9. The urine sampling device according to claim 8, wherein said
attachment means is configured to detachably attach the urine
sampling device to said absorbent product.
10. The urine sampling device according to claim 8, wherein said
attachment means is an adhesive, or a hook and loop
arrangement.
11. The urine sampling device according to claim 1, wherein said
chamber comprises a selected amount of dry gel configured to swell
and hold a predetermined volume of urine in the chamber.
12. The urine sampling device according to claim 11, wherein said
predetermined volume is 100 .mu.l to 5000 .mu.l.
13. The urine sampling device according to claim 1, further
comprising a closing device for closing said inlet to seal the
chamber when said urine sampling device has received a
predetermined volume of urine.
14. The urine sampling device according to claim 1, wherein the
urine sampling device is dismountable by means of fractural
impressions made in the housing, such that a urine sample absorbed
by said dry gel, can be removed from said chamber, for further
examination.
15. The urine sampling device according to claim 1, wherein the
housing of the urine sampling device comprises a ventilation
opening for ventilating air out of the urine sampling device when
the urine sampling device is filled with urine.
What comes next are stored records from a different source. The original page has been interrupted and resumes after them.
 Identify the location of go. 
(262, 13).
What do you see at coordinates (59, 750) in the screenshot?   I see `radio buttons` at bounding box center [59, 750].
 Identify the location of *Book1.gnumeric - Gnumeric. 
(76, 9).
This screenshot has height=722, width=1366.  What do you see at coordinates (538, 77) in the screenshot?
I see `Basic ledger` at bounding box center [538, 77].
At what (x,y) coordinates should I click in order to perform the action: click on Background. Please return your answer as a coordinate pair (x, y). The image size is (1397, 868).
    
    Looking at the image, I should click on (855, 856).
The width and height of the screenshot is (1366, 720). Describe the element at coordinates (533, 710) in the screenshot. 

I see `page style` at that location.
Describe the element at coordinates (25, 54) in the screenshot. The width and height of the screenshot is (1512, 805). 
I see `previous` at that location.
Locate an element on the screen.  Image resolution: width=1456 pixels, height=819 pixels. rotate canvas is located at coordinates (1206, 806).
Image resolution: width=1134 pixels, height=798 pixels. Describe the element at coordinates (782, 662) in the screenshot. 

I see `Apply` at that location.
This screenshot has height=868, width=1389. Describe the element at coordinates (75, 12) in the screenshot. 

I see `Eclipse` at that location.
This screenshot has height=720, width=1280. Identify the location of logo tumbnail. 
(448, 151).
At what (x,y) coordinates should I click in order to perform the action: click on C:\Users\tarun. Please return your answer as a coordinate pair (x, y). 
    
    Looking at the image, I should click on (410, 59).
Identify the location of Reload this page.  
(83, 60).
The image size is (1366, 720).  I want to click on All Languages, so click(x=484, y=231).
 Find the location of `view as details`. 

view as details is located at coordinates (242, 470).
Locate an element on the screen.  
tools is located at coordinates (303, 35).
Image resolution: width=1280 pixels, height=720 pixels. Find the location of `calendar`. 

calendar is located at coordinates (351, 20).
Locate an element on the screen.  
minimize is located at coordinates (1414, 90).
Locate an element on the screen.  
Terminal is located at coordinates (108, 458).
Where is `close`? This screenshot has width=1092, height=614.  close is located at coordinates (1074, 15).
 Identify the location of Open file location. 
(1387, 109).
16. A hygiene absorbent product, wherein the hygiene absorbent
product comprises an associated urine sampling device according to
claim 1.
17. The hygiene absorbent product according to claim 16, wherein
the hygiene absorbent product comprises means for incorporating the
urine sampling device.
18. A urine examination kit, comprising a urine sampling device
according to claim 1 and a sample collection container configured
to house the urine sampling device, for transport of said urine
sampling device for further examination.
19. The urine examination kit of claim 18, further comprising a
glove for preventing contamination of the urine sampling device
when removing the urine sampling device from the hygiene absorbent
product.
Description
CROSS REFERENCE TO RELATED APPLICATIONS
[0001] The present application is a U.S. National Stage Application
of International Application No. PCT/SE2012/050358, filed on Mar.
30, 2012. The entire contents of International Application No.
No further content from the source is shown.